Search code examples
pythonregexregex-lookarounds

Python find and replace strings in files with argument that the string is quoted and not part of bigger string


i need a solution to the following problem. I want to replace a dynamic string if found in a file but only if there are quotes surrounding the string, either next to it or with max two spaces between, and not be part of bigger string (in python) :

ori = 'testing'
rep = 'posting'

file contents:

Line1 This is one line with some words for testing purposes
Line2 this is the seconds "testing" function.
Line3 that is one more " testing" line
Line4 "testing"
Line5 "  testing"
Line6 "testing  "
Line7 "  testing  "

Im looking for the following result preferably with regex as simple and efficient way instead of a separate function.
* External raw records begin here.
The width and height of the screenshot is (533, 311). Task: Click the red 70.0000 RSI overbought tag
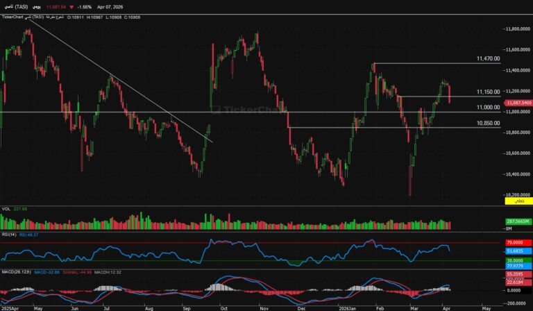click(x=518, y=243)
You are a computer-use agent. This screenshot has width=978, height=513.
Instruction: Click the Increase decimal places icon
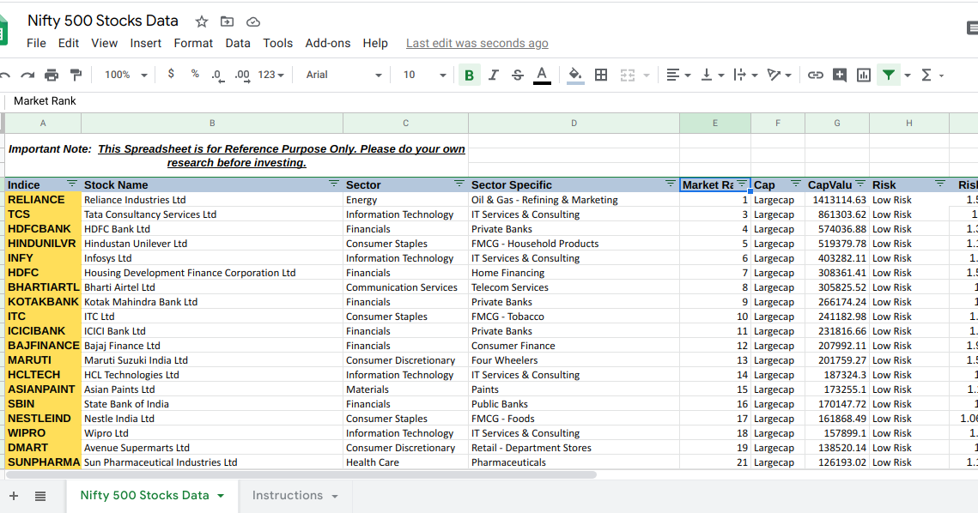(x=242, y=75)
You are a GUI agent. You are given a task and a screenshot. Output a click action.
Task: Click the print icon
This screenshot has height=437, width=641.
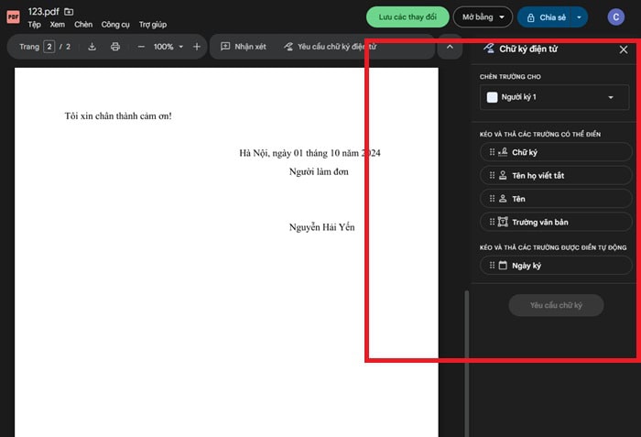[x=115, y=47]
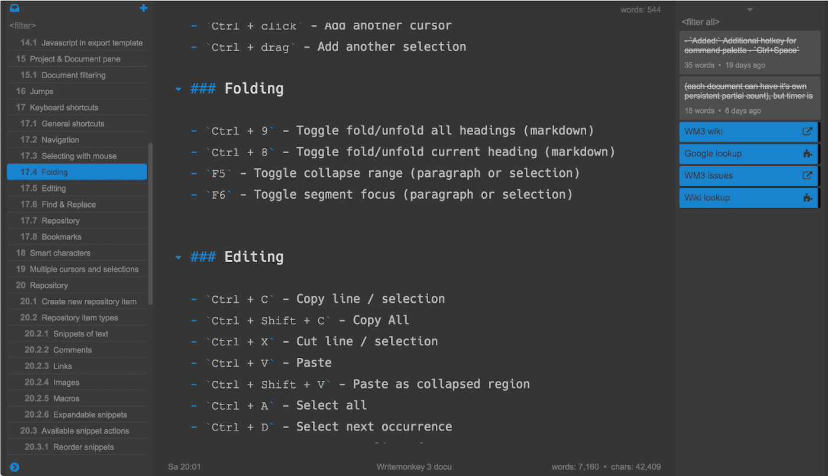This screenshot has height=476, width=828.
Task: Click puzzle icon on Wiki lookup
Action: (x=807, y=197)
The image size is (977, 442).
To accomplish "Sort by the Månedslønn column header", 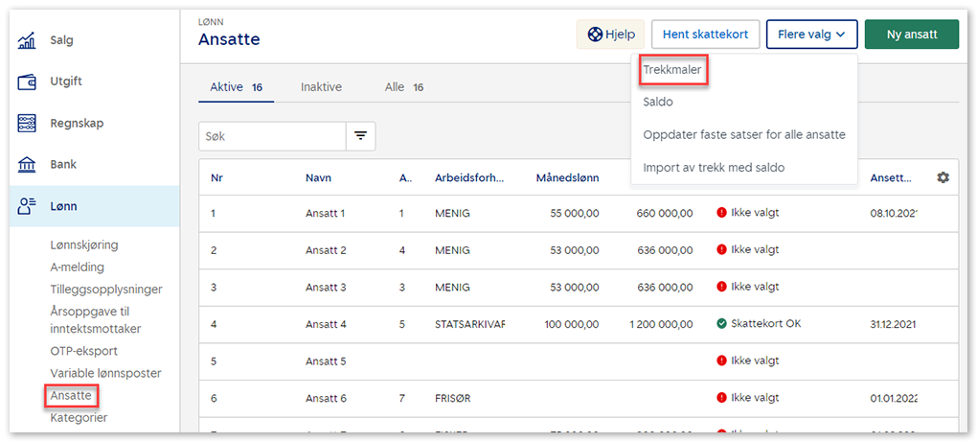I will 567,177.
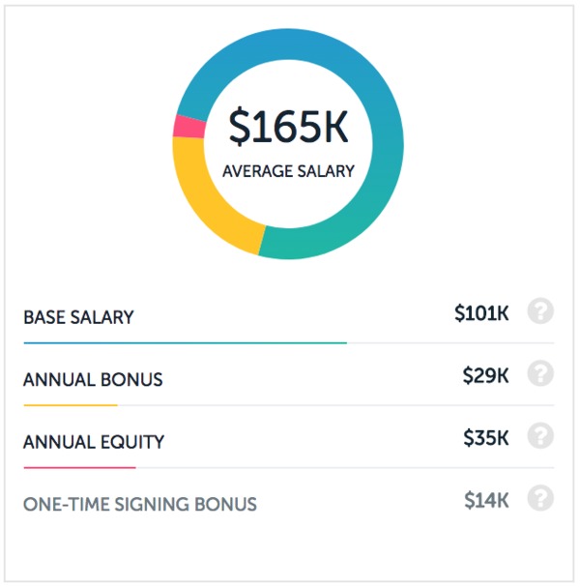Screen dimensions: 580x587
Task: Click the blue-green base salary progress bar
Action: coord(186,343)
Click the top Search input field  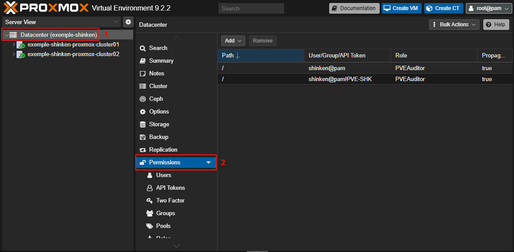[251, 8]
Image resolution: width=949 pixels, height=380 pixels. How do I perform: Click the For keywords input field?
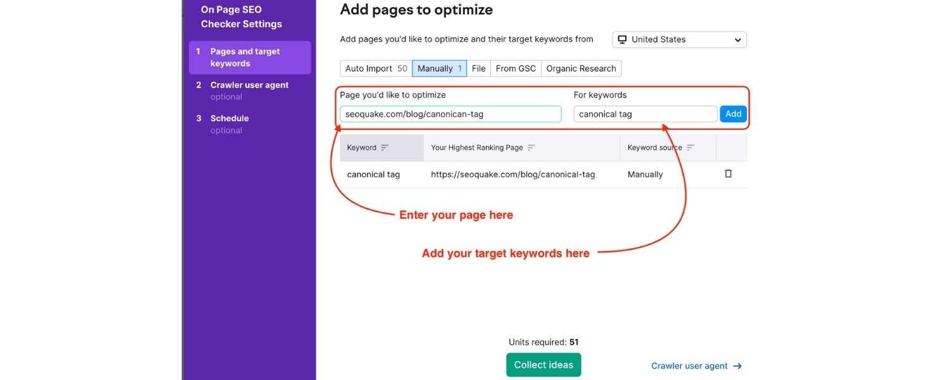click(x=645, y=113)
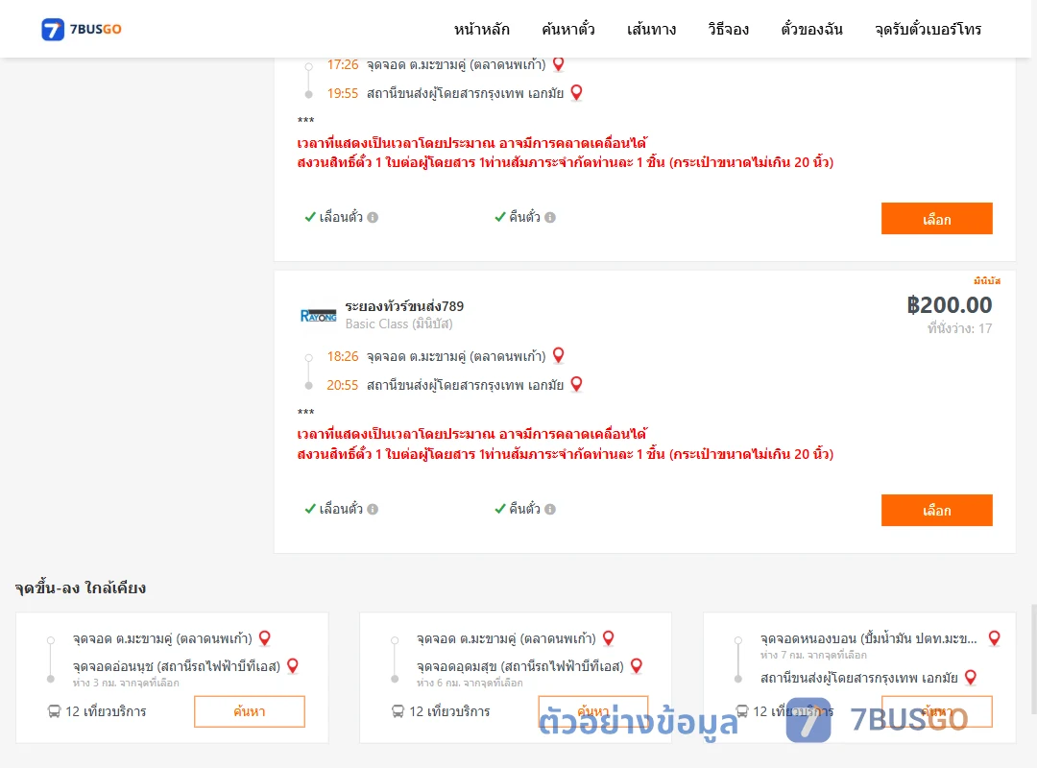Open ตั๋วของฉัน in navigation
The image size is (1037, 768).
tap(811, 29)
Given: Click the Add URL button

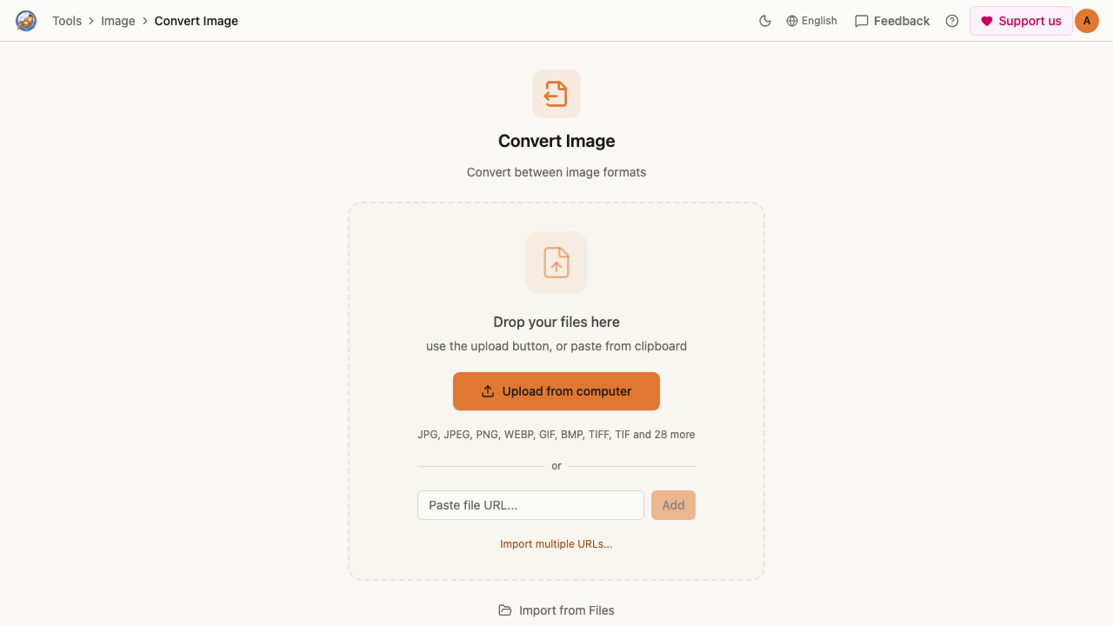Looking at the screenshot, I should [x=673, y=505].
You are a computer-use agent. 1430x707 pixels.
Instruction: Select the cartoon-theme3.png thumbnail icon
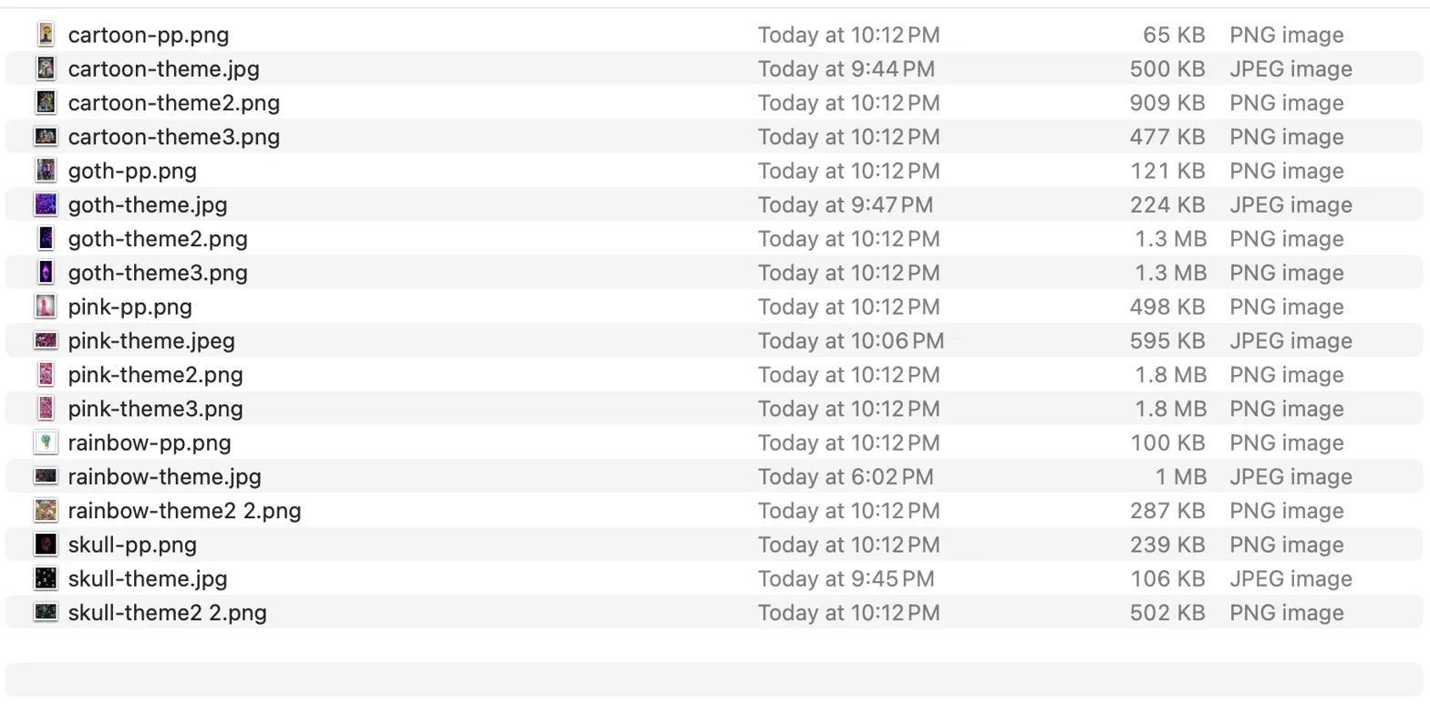(x=46, y=137)
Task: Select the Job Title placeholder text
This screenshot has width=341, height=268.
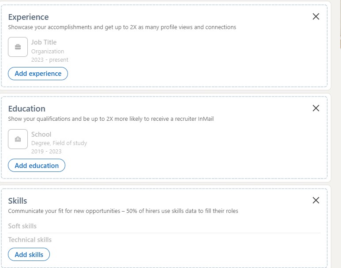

Line1 This is one line with some words for testing purposes
Line2 this is the seconds "testing" function.
Line3 that is one more " testing" line
Line4 "posting"
Line5 "  posting"
Line6 "posting  "
Line7 "  posting  "

regex magicians may help me at this one.

Thanks in advance.


Solution

  • A regular expression would be a good tool for such a task.
    Always take care to express them clearly.
    Regular expressions can quickly become puzzling and hard to debug.

    import re
    
    original = 'testing'
    replacement = 'posting'
    
    line1 = 'This is one line with some words for testing purposes'
    line2 = 'this is the seconds "testing" function.'
    line3 = 'that is one more " testing" line'
    line4 = '"testing"'
    line5 = '"  testing"'
    line6 = '"testing  "'
    line7 = '"  testing  "'
    
    lines = [line1, line2, line3, line4, line5, line6, line7]
    
    starts_with_parentheses = '^"'
    ends_with_parentheses = '"$'
    one_space = ' {1}'
    two_spaces = ' {2}'
    none_one_or_two_spaces = '(|{}|{})'.format(one_space, two_spaces)
    
    query = starts_with_parentheses \
            + none_one_or_two_spaces \
            + original \
            + none_one_or_two_spaces \
            + ends_with_parentheses
    
    for line in lines:
        match = re.search(query, line)
        if match:
            line = line.replace(original, replacement)
    
        print(line)
    

    Outputs:

    This is one line with some words for testing purposes
    this is the seconds "testing" function.
    that is one more " testing" line
    "posting"
    "  posting"
    "posting  "
    "  posting  "